C’è una comunicazione urgente che sta comparendo nelle caselle di posta elettronica di numerosi passeggeri di Trenitalia. L’oggetto non lascia spazio a interpretazioni: “Comunicazione di violazione dei dati personali ai sensi dell’art. 34 del Regolamento UE 679/2016”. Dietro il freddo scudo della burocrazia europea si nasconde un pesante attacco hacker che ha violato i sistemi informatici della principale compagnia ferroviaria italiana, mettendo a nudo i dati sensibili, i contatti e i dettagli di viaggio di una fetta di clienti.
L’incidente di sicurezza informatica, come confermato dalla stessa Trenitalia nella notifica inviata ai clienti interessati, è stato causato da “soggetti esterni non identificati” che sono riusciti a ottenere un accesso non autorizzato ai database legati ai titoli di viaggio. Le strutture IT dell’azienda hanno dovuto avviare approfondite analisi tecniche per ricostruire nel dettaglio gli accessi impropri prima di far partire le comunicazioni di allerta.
La lista delle informazioni potenzialmente finite nelle mani dei pirati informatici è lunga e tocca la sfera privata dei viaggiatori.
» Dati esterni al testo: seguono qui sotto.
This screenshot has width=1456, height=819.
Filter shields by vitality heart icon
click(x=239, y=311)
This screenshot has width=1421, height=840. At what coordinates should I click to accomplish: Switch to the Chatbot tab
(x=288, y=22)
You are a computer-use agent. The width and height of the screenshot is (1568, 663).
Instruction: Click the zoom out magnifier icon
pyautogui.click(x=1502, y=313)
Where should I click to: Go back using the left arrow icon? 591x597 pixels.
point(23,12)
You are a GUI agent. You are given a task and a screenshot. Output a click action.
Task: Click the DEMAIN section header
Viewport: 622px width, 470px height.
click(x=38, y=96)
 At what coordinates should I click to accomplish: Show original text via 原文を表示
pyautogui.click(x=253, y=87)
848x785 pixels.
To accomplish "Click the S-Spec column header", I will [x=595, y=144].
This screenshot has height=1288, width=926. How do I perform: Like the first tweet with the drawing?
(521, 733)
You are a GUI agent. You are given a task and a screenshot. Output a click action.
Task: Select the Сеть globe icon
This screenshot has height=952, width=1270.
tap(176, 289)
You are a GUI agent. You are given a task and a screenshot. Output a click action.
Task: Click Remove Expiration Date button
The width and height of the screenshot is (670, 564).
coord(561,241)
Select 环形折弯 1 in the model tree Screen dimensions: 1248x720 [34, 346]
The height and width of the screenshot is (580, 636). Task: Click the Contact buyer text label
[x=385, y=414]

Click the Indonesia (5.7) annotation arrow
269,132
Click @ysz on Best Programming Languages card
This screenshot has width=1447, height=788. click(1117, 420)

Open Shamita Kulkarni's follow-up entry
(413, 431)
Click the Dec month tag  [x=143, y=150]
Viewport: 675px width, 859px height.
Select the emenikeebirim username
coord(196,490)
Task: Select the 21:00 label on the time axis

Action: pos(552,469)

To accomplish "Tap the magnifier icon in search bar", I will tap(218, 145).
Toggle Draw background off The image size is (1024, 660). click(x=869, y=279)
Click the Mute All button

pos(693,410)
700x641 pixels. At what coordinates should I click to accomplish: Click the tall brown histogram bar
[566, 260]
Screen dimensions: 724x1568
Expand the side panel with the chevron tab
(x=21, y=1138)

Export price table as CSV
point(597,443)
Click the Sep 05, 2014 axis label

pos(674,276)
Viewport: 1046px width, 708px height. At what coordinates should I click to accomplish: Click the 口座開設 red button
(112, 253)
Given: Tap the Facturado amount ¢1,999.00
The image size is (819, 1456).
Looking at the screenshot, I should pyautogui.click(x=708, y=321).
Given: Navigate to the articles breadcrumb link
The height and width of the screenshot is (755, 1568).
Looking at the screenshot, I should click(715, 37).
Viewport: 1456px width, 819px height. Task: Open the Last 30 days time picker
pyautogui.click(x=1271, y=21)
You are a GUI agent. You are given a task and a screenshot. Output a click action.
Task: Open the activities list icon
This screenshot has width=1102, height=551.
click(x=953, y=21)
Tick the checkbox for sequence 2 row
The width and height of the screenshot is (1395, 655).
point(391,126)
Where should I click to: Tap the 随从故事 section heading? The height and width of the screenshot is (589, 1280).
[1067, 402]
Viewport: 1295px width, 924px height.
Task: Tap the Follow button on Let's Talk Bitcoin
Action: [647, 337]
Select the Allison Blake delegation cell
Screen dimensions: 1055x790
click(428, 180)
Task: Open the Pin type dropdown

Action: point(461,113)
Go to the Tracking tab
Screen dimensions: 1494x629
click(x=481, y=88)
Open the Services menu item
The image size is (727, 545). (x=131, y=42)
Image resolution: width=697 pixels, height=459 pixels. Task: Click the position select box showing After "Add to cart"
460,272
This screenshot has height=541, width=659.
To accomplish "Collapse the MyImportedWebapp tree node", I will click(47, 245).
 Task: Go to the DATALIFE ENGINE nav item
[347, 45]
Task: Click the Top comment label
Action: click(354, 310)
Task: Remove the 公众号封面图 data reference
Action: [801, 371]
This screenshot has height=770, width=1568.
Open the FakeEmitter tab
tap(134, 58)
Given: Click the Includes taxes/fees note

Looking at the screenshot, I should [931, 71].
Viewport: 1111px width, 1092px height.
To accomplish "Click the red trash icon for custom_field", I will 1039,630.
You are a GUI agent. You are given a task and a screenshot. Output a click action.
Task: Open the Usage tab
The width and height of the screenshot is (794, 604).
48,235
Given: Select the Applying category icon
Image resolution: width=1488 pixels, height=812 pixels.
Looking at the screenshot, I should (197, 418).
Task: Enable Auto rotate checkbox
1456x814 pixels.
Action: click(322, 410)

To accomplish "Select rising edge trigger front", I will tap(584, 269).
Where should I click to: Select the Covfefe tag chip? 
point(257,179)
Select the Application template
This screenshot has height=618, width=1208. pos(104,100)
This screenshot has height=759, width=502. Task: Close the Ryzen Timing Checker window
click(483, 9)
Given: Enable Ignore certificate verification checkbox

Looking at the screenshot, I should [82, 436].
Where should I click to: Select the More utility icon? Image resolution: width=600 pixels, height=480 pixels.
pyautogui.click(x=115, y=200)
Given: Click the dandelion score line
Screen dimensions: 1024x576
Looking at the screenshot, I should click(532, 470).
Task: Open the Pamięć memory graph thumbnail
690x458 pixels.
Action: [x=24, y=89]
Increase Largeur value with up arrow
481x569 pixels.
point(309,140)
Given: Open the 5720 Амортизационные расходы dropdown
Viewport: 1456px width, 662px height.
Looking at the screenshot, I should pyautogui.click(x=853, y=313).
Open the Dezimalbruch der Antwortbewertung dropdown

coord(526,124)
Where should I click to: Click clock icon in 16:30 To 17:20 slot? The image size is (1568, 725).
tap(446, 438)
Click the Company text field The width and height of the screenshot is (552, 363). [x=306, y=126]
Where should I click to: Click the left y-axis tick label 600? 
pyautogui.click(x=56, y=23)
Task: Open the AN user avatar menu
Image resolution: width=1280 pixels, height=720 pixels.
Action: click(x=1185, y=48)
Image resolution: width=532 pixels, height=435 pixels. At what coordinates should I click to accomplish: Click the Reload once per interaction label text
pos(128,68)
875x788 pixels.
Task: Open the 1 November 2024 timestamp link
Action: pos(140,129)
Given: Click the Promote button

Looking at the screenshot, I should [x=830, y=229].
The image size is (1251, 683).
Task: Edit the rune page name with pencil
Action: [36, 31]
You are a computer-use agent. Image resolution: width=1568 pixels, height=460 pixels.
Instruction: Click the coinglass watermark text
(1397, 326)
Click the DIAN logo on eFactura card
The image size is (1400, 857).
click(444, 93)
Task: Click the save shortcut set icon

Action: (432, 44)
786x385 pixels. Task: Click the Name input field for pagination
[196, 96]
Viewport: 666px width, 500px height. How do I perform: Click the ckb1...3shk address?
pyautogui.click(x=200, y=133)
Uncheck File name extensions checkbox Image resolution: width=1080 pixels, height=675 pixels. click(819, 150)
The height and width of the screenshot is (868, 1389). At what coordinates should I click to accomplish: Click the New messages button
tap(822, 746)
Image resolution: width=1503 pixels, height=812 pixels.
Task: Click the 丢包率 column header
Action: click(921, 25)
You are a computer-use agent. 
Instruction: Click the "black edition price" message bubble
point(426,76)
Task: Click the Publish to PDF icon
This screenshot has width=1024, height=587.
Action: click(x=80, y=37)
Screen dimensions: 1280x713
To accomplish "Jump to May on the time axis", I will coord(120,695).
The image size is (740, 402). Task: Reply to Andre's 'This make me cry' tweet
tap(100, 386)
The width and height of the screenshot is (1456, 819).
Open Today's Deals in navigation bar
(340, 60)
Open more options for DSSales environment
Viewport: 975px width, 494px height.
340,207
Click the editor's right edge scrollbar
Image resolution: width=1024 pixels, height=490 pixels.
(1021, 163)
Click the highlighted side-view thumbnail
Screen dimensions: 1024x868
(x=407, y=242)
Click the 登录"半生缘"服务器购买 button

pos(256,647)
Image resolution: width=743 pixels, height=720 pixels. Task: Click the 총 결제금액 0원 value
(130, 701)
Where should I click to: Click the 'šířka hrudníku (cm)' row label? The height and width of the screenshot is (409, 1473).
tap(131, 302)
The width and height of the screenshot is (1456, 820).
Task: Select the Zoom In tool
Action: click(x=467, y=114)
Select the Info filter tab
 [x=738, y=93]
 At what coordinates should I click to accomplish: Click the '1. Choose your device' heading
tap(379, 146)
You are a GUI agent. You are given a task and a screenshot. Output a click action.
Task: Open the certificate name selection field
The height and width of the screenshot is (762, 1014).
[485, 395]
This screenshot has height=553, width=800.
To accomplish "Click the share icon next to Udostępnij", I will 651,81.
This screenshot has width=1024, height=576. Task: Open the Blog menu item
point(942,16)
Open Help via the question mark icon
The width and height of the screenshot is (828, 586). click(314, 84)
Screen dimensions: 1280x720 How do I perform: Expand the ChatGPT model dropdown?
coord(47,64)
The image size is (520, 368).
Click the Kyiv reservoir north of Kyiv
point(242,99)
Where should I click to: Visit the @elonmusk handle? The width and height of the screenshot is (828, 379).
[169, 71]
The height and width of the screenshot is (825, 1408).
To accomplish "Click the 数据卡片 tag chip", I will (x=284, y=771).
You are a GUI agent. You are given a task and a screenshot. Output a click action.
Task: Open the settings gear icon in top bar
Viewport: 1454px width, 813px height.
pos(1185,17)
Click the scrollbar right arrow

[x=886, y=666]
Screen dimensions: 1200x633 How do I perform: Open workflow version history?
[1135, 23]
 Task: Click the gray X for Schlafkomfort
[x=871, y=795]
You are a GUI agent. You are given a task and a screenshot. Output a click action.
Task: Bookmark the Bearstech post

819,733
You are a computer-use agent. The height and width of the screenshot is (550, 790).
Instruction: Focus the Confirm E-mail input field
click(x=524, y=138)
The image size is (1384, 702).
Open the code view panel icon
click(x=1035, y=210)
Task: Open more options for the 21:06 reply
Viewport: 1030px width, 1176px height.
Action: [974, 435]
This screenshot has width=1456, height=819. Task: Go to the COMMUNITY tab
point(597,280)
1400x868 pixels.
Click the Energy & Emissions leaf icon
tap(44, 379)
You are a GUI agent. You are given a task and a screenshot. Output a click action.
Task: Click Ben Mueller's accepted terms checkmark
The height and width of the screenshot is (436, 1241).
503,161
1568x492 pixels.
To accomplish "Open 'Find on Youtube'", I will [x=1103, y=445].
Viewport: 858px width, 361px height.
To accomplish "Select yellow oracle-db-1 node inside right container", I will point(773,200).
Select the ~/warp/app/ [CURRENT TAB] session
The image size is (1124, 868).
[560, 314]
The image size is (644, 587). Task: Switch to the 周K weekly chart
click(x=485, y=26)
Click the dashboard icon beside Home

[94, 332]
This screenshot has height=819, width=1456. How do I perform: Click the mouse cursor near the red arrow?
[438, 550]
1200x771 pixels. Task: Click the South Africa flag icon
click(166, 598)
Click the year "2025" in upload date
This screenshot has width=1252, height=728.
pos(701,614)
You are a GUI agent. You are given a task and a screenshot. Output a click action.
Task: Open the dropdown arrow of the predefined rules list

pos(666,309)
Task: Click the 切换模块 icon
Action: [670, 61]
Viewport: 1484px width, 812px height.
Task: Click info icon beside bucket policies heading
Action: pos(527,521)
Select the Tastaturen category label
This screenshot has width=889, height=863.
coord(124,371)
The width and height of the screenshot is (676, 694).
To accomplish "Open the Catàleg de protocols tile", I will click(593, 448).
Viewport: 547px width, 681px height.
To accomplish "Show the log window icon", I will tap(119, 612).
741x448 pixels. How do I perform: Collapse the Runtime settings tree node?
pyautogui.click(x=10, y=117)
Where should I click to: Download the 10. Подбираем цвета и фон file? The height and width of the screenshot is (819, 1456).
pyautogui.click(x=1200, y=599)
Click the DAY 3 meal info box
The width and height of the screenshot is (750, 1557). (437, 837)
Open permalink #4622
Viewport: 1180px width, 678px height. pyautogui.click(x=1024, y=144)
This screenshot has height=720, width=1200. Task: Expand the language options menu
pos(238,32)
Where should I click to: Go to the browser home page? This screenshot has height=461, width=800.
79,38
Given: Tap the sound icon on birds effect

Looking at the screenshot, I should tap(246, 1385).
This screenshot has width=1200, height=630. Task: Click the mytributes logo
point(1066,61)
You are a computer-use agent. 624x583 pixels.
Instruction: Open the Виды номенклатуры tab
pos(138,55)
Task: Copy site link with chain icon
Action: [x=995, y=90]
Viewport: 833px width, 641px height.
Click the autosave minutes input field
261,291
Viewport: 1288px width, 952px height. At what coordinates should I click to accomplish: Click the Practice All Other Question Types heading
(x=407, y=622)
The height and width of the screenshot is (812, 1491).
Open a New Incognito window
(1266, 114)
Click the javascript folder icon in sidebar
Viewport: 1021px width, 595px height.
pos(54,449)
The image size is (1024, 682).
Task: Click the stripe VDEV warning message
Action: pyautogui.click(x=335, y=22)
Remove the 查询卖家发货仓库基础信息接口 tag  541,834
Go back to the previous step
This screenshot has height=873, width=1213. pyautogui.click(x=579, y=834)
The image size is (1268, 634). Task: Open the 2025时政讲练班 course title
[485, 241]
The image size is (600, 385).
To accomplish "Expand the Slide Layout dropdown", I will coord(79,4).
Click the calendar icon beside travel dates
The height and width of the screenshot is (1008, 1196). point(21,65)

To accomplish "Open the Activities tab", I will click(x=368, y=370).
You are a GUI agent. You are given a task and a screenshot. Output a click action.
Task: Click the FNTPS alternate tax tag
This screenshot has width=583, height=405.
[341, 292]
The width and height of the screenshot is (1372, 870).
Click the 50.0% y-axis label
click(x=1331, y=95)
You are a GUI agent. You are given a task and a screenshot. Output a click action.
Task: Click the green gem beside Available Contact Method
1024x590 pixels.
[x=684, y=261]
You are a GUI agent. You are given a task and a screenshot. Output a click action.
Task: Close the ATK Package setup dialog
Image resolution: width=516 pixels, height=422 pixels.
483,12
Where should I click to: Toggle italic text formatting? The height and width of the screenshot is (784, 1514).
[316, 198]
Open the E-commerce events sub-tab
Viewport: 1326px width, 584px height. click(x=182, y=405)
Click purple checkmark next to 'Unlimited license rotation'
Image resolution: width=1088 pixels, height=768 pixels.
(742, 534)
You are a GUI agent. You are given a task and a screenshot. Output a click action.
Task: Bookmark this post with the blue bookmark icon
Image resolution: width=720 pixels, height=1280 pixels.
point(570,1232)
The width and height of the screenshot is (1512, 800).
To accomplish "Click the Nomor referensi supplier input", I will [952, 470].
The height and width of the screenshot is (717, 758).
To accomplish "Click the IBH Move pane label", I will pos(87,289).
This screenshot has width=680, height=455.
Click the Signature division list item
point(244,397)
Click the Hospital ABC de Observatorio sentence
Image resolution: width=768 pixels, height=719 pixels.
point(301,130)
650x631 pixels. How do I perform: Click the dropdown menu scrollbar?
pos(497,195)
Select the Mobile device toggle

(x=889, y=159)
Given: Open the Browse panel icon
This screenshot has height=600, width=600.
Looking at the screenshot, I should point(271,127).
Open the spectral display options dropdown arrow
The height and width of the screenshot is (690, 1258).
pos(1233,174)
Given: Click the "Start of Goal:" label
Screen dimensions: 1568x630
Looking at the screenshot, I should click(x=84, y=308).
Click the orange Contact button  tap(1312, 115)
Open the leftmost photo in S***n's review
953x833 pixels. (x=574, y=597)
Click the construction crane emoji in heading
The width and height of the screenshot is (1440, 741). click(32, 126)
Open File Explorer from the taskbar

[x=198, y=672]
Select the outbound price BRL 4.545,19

Rientrano nel perimetro del data breach:
- Dati anagrafici e identificativi: nome, cognome, data e luogo di nascita del passeggero, oltre al nome e cognome dell’eventuale acquirente del biglietto;
- Dati di contatto: indirizzo e-mail e numero di telefono;
- Dati di viaggio: tratta, data, orario e numero del titolo di viaggio;
- Estremi dei documenti d’identità e codici della carta fedeltà (ove associata);
- Informazioni sulla società o sull’ente datore di lavoro.
Sul fronte finanziario, l’azienda si è affrettata a inserire una rassicurazione fondamentale: non sono stati in alcun modo coinvolti i dati di accesso agli account, le credenziali personali o le informazioni relative ai pagamenti, come i numeri delle carte di credito, le scadenze o i codici di sicurezza (CVV).